* START *

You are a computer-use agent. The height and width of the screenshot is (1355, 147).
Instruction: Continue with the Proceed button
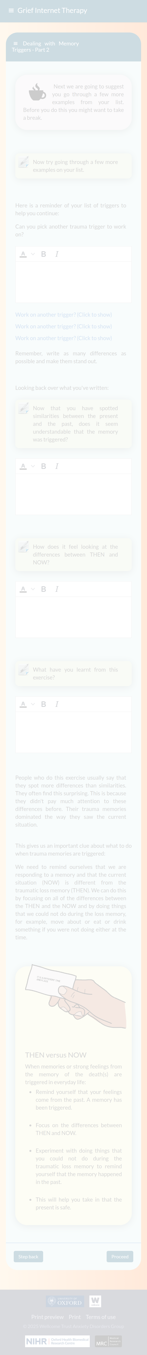pyautogui.click(x=120, y=1257)
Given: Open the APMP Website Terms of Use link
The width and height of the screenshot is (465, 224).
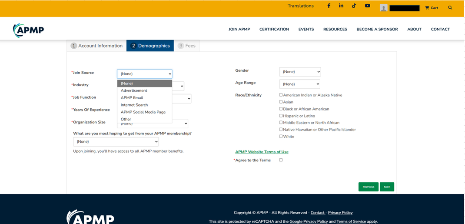Looking at the screenshot, I should (x=262, y=152).
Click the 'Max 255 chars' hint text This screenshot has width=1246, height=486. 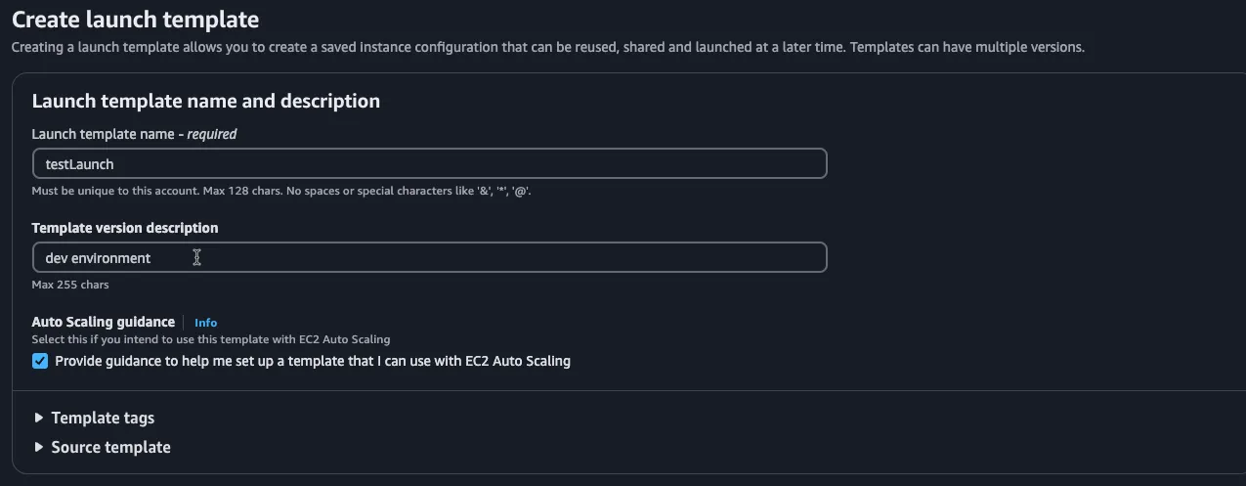click(x=70, y=286)
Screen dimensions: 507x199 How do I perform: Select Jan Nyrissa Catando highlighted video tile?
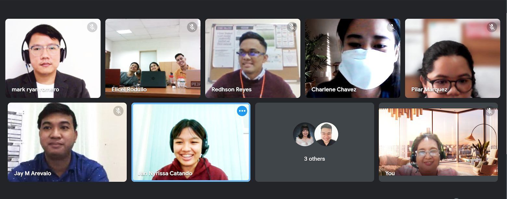tap(191, 142)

* END *

- **Exercise**: Write out the records word for word, from the line holding "Screen dimensions: 507x199" through the end of the records, inclusive. Leave the pictures out.

- **The response**:
Screen dimensions: 507x199 How do I perform: Select Jan Nyrissa Catando highlighted video tile?
tap(191, 142)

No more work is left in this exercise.